Samples quantile are defined by `Q(p) = (1-γ)*x[j] + γ*x[j+1]`, where `x[j]` is the j-th order statistic of `itr`, `j = floor(n*p + m)`, `m = alpha + p*(1 - alpha - beta)` and `γ = n*p + m - j`.

By default (`alpha = beta = 1`), quantiles are computed via linear interpolation between the points `((k-1)/(n-1), x[k])`, for `k = 1:n` where `n = length(itr)`. This corresponds to Definition 7 of Hyndman and Fan (1996), and is the same as the R and NumPy default.

The keyword arguments `alpha` and `beta` correspond to the same parameters in Hyndman and Fan, setting them to different values allows to calculate quantiles with any of the methods 4-9 defined in this paper:

  * Def. 4: `alpha=0`, `beta=1`
  * Def. 5: `alpha=0.5`, `beta=0.5` (MATLAB default)
  * Def. 6: `alpha=0`, `beta=0` (Excel `PERCENTILE.EXC`, Python default, Stata `altdef`)
  * Def. 7: `alpha=1`, `beta=1` (Julia, R and NumPy default, Excel `PERCENTILE` and `PERCENTILE.INC`, Python `'inclusive'`)
  * Def. 8: `alpha=1/3`, `beta=1/3`
  * Def. 9: `alpha=3/8`, `beta=3/8`

!!! note
    An `ArgumentError` is thrown if `v` contains `NaN` or [`missing`](@ref) values. Use the [`skipmissing`](@ref) function to omit `missing` entries and compute the quantiles of non-missing values.


# References

  * Hyndman, R.J and Fan, Y. (1996) "Sample Quantiles in Statistical Packages", *The American Statistician*, Vol. 50, No. 4, pp. 361-365
  * [Quantile on Wikipedia](https://en.m.wikipedia.org/wiki/Quantile) details the different quantile definitions

# Examples

```jldoctest
julia> using Statistics

julia> quantile(0:20, 0.5)
10.0

julia> quantile(0:20, [0.1, 0.5, 0.9])
3-element Vector{Float64}:
  2.0
 10.0
 18.000000000000004

julia> quantile(skipmissing([1, 10, missing]), 0.5)
5.5
```

---

```
quantile(v, w::AbstractWeights, p)
```

Compute the weighted quantiles of a vector `v` at a specified set of probability values `p`, using weights given by a weight vector `w` (of type `AbstractWeights`). Weights must not be negative. The weights and data vectors must have the same length. `NaN` is returned if `x` contains any `NaN` values. An error is raised if `w` contains any `NaN` values.

With [`FrequencyWeights`](@ref), the function returns the same result as `quantile` for a vector with repeated values. Weights must be integers.

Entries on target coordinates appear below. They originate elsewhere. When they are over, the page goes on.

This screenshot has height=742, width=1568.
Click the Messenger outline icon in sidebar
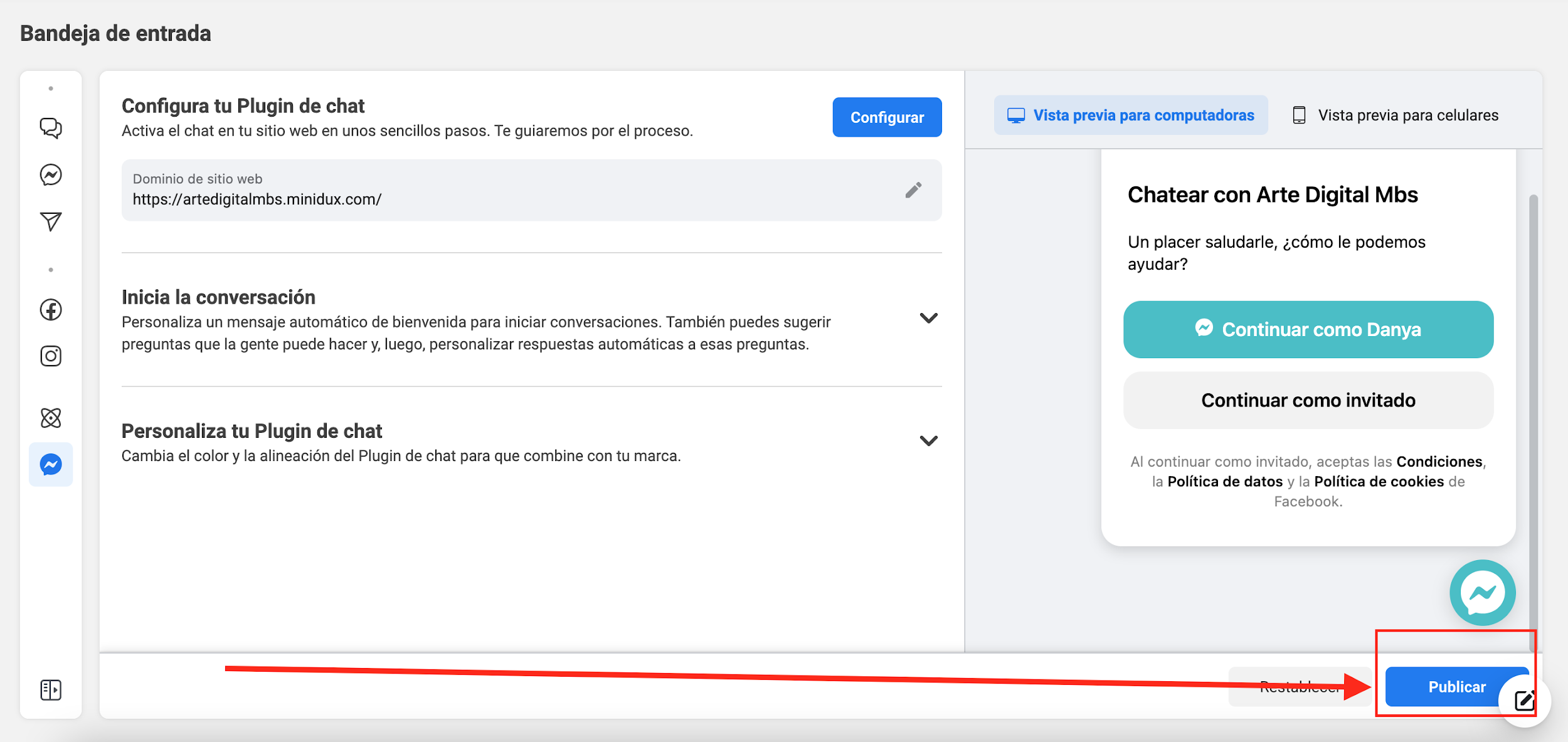[x=51, y=174]

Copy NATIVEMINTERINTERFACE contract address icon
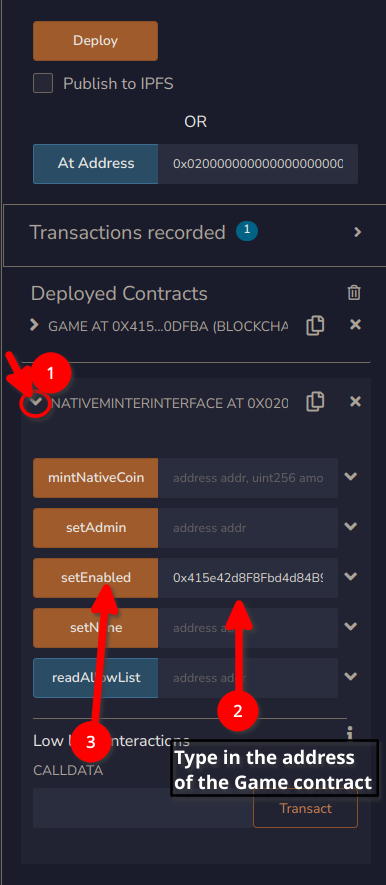315,402
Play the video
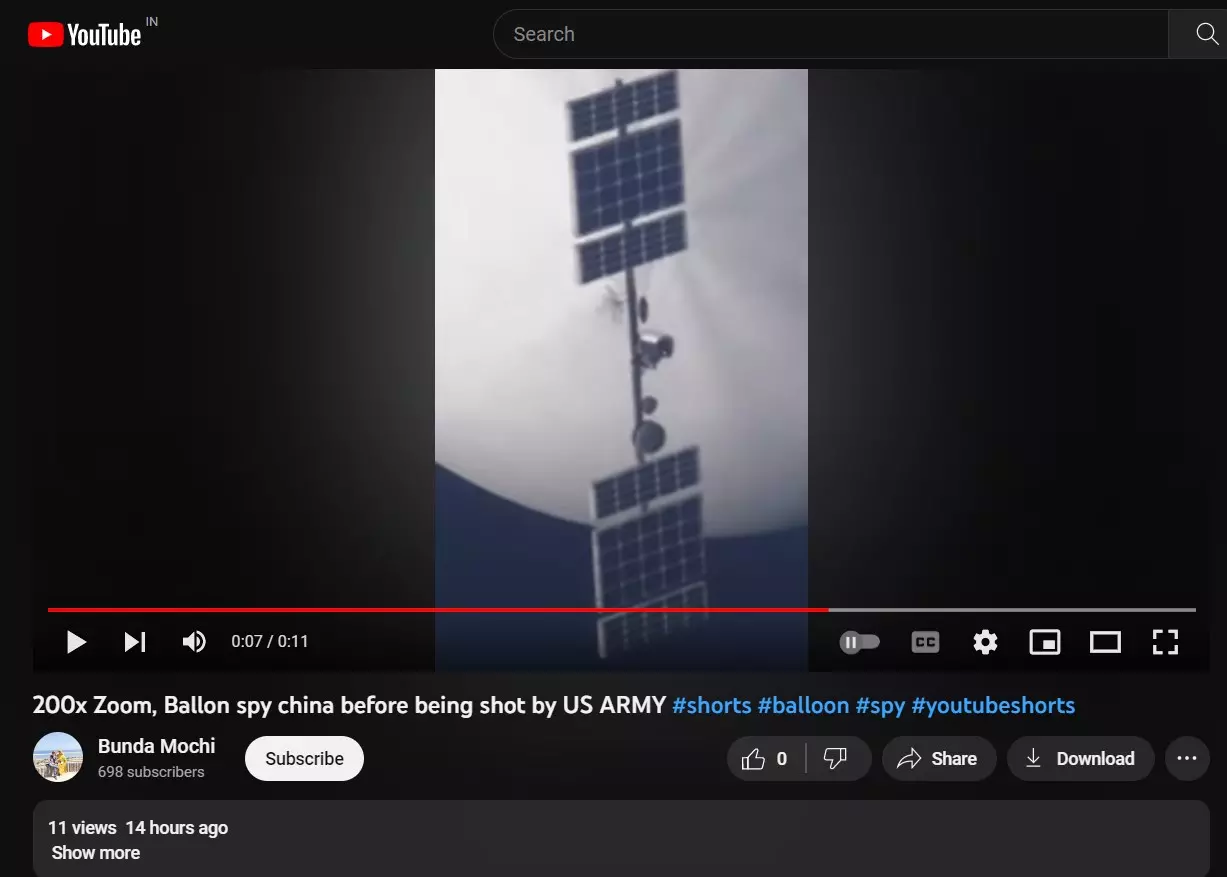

With non `FrequencyWeights`,  denote $N$ the length of the vector, $w$ the vector of weights, $h = p (\sum_{i \leq N} w_i - w_1) + w_1$ the cumulative weight corresponding to the probability $p$ and $S_k = \sum_{i \leq k} w_i$ the cumulative weight for each observation, define $v_{k+1}$ the smallest element of `v` such that $S_{k+1}$ is strictly superior to $h$. The weighted $p$ quantile is given by $v_k + \gamma (v_{k+1} - v_k)$ with  $\gamma = (h - S_k)/(S_{k+1} - S_k)$. In particular, when all weights are equal, the function returns the same result as the unweighted `quantile`.

---

```
quantile(d::UnivariateDistribution, q::Real)
```

Evaluate the (generalized) inverse cumulative distribution function at `q`.

For a given `0 ≤ q ≤ 1`, `quantile(d, q)` is the smallest value `x` in the support of `d` for which `cdf(d, x) ≥ q`.

See also: [`cquantile`](@ref), [`invlogcdf`](@ref), and [`invlogccdf`](@ref).

---

```
quantile(chains[; q = [0.025, 0.25, 0.5, 0.75, 0.975], append_chains = true, kwargs...])
```

Compute the quantiles for each parameter in the chain.

Setting `append_chains=false` will return a vector of dataframes containing the quantiles for each chain.